YOUR GOAL → Take the entries below and retype them exactly.

INPUT MATERIAL →
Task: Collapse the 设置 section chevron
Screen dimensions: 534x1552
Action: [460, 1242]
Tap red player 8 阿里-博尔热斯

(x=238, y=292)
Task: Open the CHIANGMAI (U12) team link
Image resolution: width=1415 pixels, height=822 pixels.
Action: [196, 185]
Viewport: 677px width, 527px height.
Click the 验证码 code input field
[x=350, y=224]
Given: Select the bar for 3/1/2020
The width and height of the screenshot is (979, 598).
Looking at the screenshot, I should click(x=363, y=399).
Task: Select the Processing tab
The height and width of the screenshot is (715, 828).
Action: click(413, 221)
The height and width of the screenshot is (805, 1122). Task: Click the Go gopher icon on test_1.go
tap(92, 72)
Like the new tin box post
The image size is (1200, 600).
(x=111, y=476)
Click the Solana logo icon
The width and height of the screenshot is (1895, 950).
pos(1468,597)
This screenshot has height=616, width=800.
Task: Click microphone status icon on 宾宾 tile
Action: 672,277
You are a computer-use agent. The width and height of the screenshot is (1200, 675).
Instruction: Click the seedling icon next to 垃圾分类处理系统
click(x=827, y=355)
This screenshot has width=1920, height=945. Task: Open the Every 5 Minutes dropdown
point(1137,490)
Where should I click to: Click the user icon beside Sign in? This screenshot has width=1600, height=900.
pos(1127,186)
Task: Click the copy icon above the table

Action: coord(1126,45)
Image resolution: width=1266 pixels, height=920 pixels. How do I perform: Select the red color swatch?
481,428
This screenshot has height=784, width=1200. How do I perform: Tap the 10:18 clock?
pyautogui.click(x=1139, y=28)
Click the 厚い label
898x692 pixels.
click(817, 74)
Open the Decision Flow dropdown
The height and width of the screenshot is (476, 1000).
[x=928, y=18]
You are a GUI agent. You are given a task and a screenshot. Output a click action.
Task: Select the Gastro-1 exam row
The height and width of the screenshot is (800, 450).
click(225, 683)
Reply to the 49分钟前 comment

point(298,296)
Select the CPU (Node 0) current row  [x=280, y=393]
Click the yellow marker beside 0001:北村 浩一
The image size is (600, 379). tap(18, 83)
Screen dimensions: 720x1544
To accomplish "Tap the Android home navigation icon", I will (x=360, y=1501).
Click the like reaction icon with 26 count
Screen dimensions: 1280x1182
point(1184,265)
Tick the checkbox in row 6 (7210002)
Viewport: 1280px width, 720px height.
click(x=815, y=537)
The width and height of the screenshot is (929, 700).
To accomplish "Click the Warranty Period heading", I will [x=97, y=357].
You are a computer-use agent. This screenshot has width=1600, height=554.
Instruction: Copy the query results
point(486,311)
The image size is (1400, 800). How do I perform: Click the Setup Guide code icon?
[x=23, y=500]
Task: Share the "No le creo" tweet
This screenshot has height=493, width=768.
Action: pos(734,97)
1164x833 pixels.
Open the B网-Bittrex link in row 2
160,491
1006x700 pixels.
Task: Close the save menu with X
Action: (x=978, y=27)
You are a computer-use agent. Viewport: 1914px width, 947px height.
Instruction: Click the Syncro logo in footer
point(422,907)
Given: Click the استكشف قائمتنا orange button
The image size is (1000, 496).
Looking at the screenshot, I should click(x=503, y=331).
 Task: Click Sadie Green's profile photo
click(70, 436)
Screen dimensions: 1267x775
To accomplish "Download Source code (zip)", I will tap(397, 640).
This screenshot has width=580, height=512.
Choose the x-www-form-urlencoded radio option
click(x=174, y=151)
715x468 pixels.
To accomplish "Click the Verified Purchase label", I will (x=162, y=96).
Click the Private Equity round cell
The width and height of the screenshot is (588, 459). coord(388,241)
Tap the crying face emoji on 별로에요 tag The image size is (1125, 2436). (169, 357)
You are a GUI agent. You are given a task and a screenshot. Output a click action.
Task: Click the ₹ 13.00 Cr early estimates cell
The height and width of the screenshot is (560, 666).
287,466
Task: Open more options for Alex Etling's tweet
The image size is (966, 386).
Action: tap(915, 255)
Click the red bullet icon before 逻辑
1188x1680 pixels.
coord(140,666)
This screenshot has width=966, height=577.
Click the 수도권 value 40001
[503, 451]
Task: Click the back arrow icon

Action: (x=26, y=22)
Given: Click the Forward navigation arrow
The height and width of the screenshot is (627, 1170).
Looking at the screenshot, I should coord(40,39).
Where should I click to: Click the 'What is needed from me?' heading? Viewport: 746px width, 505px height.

PROBLEM SOLUTION →
Task: Collapse the 设置 section chevron
Screen dimensions: 534x1552
Action: [460, 1242]
Tap red player 8 阿里-博尔热斯

(x=238, y=292)
Task: Open the CHIANGMAI (U12) team link
Image resolution: width=1415 pixels, height=822 pixels.
Action: [196, 185]
Viewport: 677px width, 527px height.
Click the 验证码 code input field
[x=350, y=224]
Given: Select the bar for 3/1/2020
The width and height of the screenshot is (979, 598).
Looking at the screenshot, I should click(x=363, y=399).
Task: Select the Processing tab
The height and width of the screenshot is (715, 828).
Action: click(413, 221)
The height and width of the screenshot is (805, 1122). Task: Click the Go gopher icon on test_1.go
tap(92, 72)
Like the new tin box post
The image size is (1200, 600).
(x=111, y=476)
Click the Solana logo icon
The width and height of the screenshot is (1895, 950).
pos(1468,597)
This screenshot has height=616, width=800.
Task: Click microphone status icon on 宾宾 tile
Action: 672,277
You are a computer-use agent. The width and height of the screenshot is (1200, 675).
Instruction: Click the seedling icon next to 垃圾分类处理系统
click(x=827, y=355)
This screenshot has width=1920, height=945. Task: Open the Every 5 Minutes dropdown
point(1137,490)
Where should I click to: Click the user icon beside Sign in? This screenshot has width=1600, height=900.
pos(1127,186)
Task: Click the copy icon above the table

Action: coord(1126,45)
Image resolution: width=1266 pixels, height=920 pixels. How do I perform: Select the red color swatch?
481,428
This screenshot has height=784, width=1200. How do I perform: Tap the 10:18 clock?
pyautogui.click(x=1139, y=28)
Click the 厚い label
898x692 pixels.
click(817, 74)
Open the Decision Flow dropdown
The height and width of the screenshot is (476, 1000).
[x=928, y=18]
You are a GUI agent. You are given a task and a screenshot. Output a click action.
Task: Select the Gastro-1 exam row
The height and width of the screenshot is (800, 450).
click(225, 683)
Reply to the 49分钟前 comment

point(298,296)
Select the CPU (Node 0) current row  [x=280, y=393]
Click the yellow marker beside 0001:北村 浩一
The image size is (600, 379). tap(18, 83)
Screen dimensions: 720x1544
To accomplish "Tap the Android home navigation icon", I will (x=360, y=1501).
Click the like reaction icon with 26 count
Screen dimensions: 1280x1182
point(1184,265)
Tick the checkbox in row 6 (7210002)
Viewport: 1280px width, 720px height.
click(x=815, y=537)
The width and height of the screenshot is (929, 700).
To accomplish "Click the Warranty Period heading", I will [x=97, y=357].
You are a computer-use agent. This screenshot has width=1600, height=554.
Instruction: Copy the query results
point(486,311)
The image size is (1400, 800). How do I perform: Click the Setup Guide code icon?
[x=23, y=500]
Task: Share the "No le creo" tweet
This screenshot has height=493, width=768.
Action: pos(734,97)
1164x833 pixels.
Open the B网-Bittrex link in row 2
160,491
1006x700 pixels.
Task: Close the save menu with X
Action: (x=978, y=27)
You are a computer-use agent. Viewport: 1914px width, 947px height.
Instruction: Click the Syncro logo in footer
point(422,907)
Given: Click the استكشف قائمتنا orange button
The image size is (1000, 496).
Looking at the screenshot, I should click(x=503, y=331).
 Task: Click Sadie Green's profile photo
click(70, 436)
Screen dimensions: 1267x775
To accomplish "Download Source code (zip)", I will tap(397, 640).
This screenshot has width=580, height=512.
Choose the x-www-form-urlencoded radio option
click(x=174, y=151)
715x468 pixels.
To accomplish "Click the Verified Purchase label", I will (x=162, y=96).
Click the Private Equity round cell
The width and height of the screenshot is (588, 459). coord(388,241)
Tap the crying face emoji on 별로에요 tag The image size is (1125, 2436). (169, 357)
You are a GUI agent. You are given a task and a screenshot. Output a click action.
Task: Click the ₹ 13.00 Cr early estimates cell
The height and width of the screenshot is (560, 666).
287,466
Task: Open more options for Alex Etling's tweet
The image size is (966, 386).
Action: tap(915, 255)
Click the red bullet icon before 逻辑
1188x1680 pixels.
coord(140,666)
This screenshot has width=966, height=577.
Click the 수도권 value 40001
[503, 451]
Task: Click the back arrow icon

Action: (x=26, y=22)
Given: Click the Forward navigation arrow
The height and width of the screenshot is (627, 1170).
Looking at the screenshot, I should coord(40,39).
Where should I click to: Click the 'What is needed from me?' heading? Viewport: 746px width, 505px height.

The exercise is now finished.